Regarding the significant revenue growth, the company attributes it in its announcement to enhanced product competitiveness and the advancement of its market strategy. The announcement states that, leveraging its long-accumulated R&D strength and technical barriers, the company has successfully built a GPU product portfolio covering multiple scenarios including general-purpose computing and AI inference/training, and has established a software ecosystem compatible with mainstream environments.

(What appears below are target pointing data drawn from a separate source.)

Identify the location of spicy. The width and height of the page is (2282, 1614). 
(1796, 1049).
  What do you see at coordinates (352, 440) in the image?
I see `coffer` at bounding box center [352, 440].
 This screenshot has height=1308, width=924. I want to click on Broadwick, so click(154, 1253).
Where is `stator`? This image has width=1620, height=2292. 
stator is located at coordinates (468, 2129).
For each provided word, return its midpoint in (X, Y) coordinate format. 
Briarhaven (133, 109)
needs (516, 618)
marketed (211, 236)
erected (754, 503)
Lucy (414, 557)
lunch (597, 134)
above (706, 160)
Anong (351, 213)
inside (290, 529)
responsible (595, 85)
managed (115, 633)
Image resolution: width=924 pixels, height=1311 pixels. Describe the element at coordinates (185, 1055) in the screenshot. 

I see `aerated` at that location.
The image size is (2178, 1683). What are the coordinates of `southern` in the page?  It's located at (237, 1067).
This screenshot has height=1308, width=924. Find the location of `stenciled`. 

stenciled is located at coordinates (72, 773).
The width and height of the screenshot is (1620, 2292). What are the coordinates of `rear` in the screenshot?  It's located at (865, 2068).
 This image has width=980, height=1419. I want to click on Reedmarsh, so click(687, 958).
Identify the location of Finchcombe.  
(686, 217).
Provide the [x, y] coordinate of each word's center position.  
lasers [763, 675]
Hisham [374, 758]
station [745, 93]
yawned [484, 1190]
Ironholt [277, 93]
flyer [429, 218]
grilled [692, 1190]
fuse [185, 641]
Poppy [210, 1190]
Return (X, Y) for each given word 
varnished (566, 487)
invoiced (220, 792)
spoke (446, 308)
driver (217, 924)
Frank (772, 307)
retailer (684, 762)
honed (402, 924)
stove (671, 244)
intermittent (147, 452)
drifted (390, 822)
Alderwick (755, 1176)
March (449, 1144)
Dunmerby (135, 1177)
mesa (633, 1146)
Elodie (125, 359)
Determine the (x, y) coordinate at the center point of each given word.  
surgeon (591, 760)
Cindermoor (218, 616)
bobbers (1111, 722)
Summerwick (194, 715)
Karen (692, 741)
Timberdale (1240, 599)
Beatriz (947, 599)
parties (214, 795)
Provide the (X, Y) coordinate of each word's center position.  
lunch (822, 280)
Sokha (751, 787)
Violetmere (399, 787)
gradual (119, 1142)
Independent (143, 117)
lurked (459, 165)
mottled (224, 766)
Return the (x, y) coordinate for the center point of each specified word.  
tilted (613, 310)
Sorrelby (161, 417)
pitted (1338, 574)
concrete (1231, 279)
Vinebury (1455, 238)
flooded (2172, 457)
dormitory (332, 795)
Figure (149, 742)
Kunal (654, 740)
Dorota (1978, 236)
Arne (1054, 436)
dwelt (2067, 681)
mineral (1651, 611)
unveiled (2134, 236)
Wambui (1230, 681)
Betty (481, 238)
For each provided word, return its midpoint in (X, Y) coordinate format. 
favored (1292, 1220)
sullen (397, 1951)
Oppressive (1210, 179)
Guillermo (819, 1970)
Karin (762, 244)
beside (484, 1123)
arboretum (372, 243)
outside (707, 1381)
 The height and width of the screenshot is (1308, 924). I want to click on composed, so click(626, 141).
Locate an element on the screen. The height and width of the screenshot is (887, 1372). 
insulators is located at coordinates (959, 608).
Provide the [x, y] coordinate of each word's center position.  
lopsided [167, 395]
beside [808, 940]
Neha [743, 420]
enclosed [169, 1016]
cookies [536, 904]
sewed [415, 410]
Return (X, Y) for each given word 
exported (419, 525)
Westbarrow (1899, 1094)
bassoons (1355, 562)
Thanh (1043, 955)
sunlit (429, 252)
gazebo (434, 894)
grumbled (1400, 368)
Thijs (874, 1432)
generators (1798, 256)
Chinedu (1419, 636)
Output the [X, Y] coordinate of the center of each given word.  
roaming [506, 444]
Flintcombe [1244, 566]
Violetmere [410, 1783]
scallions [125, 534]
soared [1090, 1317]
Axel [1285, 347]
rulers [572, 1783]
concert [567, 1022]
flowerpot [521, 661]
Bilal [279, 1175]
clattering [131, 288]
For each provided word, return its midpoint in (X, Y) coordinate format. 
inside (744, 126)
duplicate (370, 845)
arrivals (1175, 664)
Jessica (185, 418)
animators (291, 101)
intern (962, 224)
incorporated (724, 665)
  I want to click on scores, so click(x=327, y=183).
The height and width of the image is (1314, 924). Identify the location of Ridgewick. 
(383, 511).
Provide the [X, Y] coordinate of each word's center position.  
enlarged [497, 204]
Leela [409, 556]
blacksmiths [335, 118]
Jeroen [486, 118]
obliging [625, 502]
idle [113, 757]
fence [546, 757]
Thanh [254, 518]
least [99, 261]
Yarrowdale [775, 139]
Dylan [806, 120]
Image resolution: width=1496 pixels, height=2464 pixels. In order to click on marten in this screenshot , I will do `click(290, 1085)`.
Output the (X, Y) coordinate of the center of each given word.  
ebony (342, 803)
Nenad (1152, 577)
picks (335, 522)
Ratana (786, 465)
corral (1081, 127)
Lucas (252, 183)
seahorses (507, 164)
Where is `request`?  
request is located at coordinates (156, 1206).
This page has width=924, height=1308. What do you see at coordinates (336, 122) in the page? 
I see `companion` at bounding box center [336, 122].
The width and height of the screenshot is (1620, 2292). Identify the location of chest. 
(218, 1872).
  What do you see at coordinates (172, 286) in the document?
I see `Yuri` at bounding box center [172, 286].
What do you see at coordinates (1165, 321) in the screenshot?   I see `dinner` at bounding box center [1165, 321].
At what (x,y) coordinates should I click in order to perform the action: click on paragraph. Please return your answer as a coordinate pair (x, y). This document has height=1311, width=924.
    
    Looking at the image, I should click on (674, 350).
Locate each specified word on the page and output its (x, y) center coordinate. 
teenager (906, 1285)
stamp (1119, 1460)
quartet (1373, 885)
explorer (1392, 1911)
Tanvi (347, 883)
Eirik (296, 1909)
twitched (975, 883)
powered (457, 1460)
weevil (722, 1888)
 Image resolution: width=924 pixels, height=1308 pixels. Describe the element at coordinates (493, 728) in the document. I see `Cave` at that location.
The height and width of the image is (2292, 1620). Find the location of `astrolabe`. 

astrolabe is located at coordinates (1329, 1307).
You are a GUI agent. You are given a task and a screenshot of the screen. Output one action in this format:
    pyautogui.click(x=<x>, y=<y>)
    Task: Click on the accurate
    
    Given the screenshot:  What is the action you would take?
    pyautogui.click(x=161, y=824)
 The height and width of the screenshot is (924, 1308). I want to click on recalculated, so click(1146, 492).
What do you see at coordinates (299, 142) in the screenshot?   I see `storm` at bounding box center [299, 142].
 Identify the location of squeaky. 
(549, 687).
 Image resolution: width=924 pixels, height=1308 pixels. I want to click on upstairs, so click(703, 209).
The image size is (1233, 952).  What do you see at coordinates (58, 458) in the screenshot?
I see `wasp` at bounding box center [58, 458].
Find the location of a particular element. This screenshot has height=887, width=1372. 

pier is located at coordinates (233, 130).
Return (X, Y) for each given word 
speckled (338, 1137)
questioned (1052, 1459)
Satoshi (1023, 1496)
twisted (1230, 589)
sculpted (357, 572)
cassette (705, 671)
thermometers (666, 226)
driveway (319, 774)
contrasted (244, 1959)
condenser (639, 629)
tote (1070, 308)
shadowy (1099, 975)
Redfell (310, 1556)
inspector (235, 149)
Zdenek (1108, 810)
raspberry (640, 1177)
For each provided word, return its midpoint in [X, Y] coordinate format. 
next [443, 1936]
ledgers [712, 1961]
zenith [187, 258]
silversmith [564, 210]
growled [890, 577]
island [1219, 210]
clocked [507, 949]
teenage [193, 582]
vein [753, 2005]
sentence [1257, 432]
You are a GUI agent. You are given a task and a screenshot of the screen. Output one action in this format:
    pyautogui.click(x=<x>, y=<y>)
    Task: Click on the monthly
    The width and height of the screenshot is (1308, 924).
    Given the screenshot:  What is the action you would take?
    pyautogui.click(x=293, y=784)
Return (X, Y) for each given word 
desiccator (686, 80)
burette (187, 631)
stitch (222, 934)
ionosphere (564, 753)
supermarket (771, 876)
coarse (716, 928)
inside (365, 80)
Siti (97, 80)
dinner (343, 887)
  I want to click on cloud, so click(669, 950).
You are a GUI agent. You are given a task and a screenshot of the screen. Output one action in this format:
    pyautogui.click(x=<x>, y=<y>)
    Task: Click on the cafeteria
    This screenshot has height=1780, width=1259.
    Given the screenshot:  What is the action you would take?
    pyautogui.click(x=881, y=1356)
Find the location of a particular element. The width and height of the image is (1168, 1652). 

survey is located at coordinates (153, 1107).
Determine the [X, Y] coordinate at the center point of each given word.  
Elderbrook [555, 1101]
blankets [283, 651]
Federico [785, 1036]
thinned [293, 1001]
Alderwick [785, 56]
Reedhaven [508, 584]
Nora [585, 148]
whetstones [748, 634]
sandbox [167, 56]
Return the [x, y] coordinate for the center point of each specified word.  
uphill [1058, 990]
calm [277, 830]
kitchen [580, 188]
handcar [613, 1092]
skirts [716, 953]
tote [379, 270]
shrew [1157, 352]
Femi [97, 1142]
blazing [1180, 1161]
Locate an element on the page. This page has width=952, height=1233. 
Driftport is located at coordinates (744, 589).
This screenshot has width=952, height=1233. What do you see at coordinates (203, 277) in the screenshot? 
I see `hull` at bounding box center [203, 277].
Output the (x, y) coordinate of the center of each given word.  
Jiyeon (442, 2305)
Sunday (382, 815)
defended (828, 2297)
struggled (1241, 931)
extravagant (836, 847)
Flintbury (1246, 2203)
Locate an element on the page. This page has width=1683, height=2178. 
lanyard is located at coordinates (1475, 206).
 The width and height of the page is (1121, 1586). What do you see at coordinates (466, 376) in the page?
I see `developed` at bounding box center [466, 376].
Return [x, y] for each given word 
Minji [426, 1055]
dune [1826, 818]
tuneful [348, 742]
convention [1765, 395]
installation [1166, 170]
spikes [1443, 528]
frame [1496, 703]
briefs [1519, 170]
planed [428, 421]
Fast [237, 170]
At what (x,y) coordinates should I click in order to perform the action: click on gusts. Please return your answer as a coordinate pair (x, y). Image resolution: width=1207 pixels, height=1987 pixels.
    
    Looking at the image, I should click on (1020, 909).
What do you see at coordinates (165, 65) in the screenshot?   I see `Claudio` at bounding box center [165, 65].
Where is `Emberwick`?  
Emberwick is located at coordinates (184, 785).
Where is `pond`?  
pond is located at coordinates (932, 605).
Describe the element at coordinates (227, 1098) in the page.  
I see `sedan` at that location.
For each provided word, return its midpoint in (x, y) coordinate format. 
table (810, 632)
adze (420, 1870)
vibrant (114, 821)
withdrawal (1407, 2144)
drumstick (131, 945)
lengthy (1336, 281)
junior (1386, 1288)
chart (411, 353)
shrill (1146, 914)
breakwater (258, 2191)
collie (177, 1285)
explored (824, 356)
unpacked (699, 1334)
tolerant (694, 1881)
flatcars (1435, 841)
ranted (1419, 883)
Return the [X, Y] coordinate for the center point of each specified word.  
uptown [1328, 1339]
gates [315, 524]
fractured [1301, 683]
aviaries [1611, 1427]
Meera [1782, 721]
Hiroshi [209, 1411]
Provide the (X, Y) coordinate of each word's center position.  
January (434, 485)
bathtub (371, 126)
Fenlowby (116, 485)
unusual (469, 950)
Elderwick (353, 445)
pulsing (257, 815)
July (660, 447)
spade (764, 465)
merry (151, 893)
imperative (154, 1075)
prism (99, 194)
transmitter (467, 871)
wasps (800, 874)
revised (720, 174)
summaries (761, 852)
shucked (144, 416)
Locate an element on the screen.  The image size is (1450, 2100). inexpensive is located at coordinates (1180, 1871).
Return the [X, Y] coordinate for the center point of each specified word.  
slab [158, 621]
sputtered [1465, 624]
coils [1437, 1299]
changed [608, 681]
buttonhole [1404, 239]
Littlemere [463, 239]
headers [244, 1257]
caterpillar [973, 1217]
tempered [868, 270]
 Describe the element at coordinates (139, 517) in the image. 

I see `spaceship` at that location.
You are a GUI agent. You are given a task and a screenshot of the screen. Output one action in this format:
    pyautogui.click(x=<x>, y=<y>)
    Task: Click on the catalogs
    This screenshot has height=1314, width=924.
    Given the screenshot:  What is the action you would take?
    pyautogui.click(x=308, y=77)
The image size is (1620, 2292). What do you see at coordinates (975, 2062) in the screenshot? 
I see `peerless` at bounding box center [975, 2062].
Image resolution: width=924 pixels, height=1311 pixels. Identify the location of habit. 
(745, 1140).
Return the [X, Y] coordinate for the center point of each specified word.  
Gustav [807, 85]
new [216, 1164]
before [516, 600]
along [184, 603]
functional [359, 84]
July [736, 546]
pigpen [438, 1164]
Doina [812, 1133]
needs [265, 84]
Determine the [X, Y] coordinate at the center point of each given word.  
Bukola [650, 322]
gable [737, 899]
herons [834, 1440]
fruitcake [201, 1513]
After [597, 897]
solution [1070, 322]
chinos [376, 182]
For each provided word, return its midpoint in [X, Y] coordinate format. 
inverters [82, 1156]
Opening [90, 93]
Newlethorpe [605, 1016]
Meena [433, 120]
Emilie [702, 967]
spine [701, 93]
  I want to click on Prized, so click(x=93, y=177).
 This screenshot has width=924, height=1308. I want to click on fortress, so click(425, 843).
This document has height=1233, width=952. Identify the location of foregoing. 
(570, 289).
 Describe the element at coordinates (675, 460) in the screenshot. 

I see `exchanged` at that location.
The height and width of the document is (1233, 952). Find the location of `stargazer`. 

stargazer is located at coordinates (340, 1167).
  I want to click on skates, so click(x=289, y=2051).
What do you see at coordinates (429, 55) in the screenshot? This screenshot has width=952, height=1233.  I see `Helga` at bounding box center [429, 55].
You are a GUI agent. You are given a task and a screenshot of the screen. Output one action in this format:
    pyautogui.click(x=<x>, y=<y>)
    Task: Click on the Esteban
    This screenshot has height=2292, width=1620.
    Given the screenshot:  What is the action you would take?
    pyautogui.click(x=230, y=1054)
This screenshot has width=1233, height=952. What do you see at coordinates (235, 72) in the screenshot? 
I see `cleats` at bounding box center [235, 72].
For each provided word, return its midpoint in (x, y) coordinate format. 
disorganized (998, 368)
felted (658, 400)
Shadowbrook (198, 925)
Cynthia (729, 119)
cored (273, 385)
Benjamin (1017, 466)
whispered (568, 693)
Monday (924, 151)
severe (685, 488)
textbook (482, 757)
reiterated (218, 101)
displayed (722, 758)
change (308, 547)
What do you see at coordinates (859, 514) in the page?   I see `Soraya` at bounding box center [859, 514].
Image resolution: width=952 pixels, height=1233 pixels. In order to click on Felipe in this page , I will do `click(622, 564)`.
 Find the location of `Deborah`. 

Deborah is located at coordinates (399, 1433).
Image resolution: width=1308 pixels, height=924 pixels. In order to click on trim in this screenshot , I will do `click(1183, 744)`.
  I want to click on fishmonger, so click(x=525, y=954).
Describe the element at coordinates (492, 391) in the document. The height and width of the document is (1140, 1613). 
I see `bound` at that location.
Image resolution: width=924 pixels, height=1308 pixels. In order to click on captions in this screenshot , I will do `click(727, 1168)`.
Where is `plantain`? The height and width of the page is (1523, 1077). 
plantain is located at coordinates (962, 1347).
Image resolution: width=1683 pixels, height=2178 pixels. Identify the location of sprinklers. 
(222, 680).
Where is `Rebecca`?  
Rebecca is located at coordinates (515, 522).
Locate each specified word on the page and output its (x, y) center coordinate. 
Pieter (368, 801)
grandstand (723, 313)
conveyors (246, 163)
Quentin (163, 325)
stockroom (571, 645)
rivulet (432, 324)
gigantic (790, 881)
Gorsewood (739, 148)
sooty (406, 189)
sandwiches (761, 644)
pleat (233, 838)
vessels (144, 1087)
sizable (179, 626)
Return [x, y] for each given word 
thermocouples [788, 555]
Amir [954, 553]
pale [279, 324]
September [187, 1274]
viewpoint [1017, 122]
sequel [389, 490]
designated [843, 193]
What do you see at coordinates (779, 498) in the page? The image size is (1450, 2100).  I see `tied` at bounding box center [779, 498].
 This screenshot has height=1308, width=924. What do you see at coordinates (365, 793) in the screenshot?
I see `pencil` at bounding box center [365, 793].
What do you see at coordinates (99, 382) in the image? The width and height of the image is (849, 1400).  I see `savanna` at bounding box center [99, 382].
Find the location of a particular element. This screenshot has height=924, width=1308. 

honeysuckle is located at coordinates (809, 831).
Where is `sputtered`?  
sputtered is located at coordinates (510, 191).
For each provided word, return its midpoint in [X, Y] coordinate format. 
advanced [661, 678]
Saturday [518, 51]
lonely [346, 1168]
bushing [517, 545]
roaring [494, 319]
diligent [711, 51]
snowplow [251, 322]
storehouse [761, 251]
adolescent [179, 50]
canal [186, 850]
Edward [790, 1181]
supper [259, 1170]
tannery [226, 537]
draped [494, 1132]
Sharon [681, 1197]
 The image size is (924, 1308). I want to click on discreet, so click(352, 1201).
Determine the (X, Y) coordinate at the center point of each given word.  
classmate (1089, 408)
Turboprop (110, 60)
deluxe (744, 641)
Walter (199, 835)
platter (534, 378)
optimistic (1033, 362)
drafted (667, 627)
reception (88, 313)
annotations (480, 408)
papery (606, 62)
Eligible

During the reporting period, the company adhered to its "1+6+X" development strategy, intensifying market expansion efforts aimed at enhancing its market position and influence in the high-performance GPU industry and promoting the integration of AI technology across various sectors. The company claims that, thanks to superior product performance and a comprehensive software ecosystem, its products and services have gained "widespread recognition and continuous procurement" from downstream customers.

This statement suggests that its products may have achieved substantial order breakthroughs with data centers, cloud computing service providers, or specific industry clients. For a Chinese startup striving to gain a foothold in the GPU market dominated by giants like Nvidia, securing "continuous procurement" from customers is a critical step in validating its business model.

Ongoing Challenges: The Path to Profitability Remains Long

Despite the positive growth signals, Metax's performance forecast also clearly reveals the persistent challenges it faces. Even with a significant narrowing of the loss amount, a net loss of at least 650 million yuan is still projected for 2025, underscoring the inherent characteristics of the chip design industry, particularly in cutting-edge GPU fields: high capital intensity and long return cycles.

The company frankly admitted that the reduction in share-based payment expenses during the reporting period was a factor contributing to the narrowed loss on the profit level. This reminds investors that improvements in the core operating business's profitability will require more time. High R&D expenses, tape-out costs, talent expenditures, and fierce market competition continue to squeeze profit margins.